Since 2023, Ethereum staking has experienced remarkable growth, breaking records even before 2026 approaches. A growing number of investors opt for locking their assets on the Ethereum network, seeking long-term benefits. This trend significantly removes ETH from liquid markets, consequently reducing the tradable supply.
According to expert PelinayPA, the increase in staked ETH could lead to a structural bull market by limiting supply. Despite short-term market fluctuations, many long-term investors embrace price corrections as buying opportunities rather than signals to panic sell. Consequently, this shows a strong inclination towards accumulating ETH during market dips.
MVRV data reveals a market that isn’t overly heated, with most investors enjoying profits yet remaining well shy of extreme historical peaks. This balanced market perspective indicates that Ethereum’s long-term bullish trend is far from its zenith.
Are Binance Deposits Affecting Selling Pressure?
ETH deposits to Binance are closely monitored as they often herald short-term selling intentions. Typically, large transfers to exchanges can precede price drops as investors look to capitalize on gains.
Presently, there isn’t a pronounced increase in ETH deposits to Binance. Conversely, an increasing amount of ETH is being staked on-chain. This situation suggests a muted short-term selling pressure, indicating that the majority of ETH is held by those in it for the long haul.

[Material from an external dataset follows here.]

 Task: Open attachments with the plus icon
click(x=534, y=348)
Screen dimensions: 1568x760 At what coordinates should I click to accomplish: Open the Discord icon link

Ethereum’s “Realized Cap” metric, which gauges the cumulative value of all ETH transactions at their last exchange price, reinforces the sustained influx of capital into the network.
Analyst PelinayPA comments,
The record-breaking locked ETH supply and long-term investors treating dips as buying opportunities have made selling pressure noticeably less severe during bear phases of the market.
– Ethereum staking has reached a record high, reducing the available circulating supply.
– There is minimal increase in ETH deposits to Binance, signaling low short-term selling pressure.
– Realized Cap is consistently rising, indicating constant capital inflow.
– The MVRV ratio shows healthy levels, with investors in profit but not at irrational extremes.
The broader staking activity effectively lowers selling pressure by limiting the circulating supply of ETH and reducing drastic price falls. With relatively fewer tokens being transferred to exchanges like Binance, the chance of sudden price slumps diminishes. Meanwhile, savvy investors consistently buy during downturns.
Throughout 2026, while short-term profit-taking remains a possibility, on-chain data and investor strategies predominantly indicate a sustained positive outlook for Ethereum. The strong presence of long-term investors continues to offer a solid foundation for supporting ETH’s price trajectory.